Set down exactly, with nothing added, the lines from the one containing "Task: Click the Undo arrow icon" through the end of the entries.

● Provided data

+++

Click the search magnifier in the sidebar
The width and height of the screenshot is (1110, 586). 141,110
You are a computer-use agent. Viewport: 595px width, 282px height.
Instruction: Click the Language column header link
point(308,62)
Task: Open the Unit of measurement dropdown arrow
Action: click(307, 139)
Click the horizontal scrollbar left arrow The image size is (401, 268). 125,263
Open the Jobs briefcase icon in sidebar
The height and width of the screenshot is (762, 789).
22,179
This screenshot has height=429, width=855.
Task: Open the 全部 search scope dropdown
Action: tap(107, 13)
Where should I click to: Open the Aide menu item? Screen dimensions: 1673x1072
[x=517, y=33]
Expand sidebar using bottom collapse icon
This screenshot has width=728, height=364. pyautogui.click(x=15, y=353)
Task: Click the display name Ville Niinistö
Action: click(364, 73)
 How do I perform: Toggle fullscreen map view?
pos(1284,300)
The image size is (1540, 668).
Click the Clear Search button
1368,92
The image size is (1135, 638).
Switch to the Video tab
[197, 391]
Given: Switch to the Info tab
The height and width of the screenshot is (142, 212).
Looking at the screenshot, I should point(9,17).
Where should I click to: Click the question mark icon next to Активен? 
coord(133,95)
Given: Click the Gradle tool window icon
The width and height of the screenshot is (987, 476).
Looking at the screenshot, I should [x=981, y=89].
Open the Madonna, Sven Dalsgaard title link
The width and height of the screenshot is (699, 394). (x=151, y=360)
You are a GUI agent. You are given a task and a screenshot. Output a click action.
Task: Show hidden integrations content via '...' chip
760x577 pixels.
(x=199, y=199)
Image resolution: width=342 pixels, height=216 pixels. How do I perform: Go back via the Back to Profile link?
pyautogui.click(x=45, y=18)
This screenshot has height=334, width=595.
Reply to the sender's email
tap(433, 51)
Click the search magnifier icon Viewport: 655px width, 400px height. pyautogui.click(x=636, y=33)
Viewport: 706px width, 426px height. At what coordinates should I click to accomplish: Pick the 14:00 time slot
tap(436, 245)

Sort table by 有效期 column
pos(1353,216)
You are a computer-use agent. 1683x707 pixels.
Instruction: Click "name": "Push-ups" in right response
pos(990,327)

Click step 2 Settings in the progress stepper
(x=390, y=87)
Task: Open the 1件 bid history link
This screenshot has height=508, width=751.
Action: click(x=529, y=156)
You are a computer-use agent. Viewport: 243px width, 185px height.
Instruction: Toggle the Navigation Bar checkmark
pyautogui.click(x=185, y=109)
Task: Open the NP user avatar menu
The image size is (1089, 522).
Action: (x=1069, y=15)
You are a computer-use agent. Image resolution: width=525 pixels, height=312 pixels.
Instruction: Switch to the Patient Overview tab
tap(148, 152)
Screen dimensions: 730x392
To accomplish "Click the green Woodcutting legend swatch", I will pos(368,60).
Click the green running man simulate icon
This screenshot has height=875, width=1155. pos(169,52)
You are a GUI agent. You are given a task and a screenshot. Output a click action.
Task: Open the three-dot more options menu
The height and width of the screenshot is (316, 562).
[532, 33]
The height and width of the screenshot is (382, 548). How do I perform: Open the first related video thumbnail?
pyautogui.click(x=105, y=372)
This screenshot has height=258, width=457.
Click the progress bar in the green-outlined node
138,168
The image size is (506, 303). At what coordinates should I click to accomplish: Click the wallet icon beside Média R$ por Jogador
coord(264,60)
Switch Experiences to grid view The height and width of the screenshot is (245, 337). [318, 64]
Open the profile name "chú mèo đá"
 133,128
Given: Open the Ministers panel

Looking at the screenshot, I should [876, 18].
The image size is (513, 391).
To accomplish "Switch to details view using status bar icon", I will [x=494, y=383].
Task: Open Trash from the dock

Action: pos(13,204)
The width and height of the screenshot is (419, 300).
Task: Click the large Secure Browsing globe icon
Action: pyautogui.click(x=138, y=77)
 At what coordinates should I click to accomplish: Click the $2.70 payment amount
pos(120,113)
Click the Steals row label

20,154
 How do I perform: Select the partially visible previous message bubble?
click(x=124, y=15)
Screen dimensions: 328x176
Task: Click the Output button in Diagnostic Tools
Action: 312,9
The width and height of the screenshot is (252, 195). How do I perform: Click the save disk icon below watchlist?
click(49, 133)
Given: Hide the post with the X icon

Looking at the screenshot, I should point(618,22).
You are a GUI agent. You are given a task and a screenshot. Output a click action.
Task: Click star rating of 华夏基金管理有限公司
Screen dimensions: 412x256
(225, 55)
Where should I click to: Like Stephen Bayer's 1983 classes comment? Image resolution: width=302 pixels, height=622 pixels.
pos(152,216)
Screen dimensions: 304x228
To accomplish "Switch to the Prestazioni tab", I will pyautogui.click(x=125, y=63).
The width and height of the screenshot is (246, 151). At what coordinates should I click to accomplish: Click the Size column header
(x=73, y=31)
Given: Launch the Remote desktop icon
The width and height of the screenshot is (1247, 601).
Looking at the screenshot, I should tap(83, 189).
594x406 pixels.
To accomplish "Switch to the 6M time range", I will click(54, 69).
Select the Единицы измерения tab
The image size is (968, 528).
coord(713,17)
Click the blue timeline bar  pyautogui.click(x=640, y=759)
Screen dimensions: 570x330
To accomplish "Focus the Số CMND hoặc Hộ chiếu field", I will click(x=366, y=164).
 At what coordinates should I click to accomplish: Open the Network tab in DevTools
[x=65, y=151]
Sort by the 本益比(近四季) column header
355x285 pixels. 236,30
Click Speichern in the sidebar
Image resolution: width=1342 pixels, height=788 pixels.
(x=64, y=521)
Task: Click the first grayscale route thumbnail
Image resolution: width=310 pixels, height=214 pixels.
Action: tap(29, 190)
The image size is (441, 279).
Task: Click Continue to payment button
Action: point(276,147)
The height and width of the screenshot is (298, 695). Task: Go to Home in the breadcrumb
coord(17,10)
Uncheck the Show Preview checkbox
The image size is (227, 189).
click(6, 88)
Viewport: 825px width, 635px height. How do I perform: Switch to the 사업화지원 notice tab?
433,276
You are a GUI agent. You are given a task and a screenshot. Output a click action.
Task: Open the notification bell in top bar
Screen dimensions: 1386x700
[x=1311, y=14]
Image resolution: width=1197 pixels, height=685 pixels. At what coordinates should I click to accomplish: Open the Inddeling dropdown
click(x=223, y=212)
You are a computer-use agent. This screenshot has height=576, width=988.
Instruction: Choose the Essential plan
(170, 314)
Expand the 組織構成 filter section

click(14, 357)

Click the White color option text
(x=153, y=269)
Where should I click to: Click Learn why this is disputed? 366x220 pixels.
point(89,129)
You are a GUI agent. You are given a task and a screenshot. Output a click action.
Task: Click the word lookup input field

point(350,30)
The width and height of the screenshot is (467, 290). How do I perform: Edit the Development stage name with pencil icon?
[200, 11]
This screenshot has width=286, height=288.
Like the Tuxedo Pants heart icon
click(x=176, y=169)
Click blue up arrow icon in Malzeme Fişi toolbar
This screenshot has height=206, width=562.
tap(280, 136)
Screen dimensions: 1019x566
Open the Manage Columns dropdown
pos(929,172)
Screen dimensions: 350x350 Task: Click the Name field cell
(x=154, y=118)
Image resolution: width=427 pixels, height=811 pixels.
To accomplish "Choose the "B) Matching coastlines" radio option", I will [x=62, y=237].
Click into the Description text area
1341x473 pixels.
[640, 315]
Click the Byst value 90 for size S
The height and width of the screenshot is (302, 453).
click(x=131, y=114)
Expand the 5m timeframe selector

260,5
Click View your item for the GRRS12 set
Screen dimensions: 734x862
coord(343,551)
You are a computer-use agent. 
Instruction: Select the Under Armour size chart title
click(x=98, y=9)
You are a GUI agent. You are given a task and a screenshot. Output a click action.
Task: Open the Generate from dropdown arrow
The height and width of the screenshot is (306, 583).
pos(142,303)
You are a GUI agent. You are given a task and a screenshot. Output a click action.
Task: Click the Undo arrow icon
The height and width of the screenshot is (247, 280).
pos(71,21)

+++

● Result below
Task: Click the Undo arrow icon
The height and width of the screenshot is (247, 280).
pos(71,21)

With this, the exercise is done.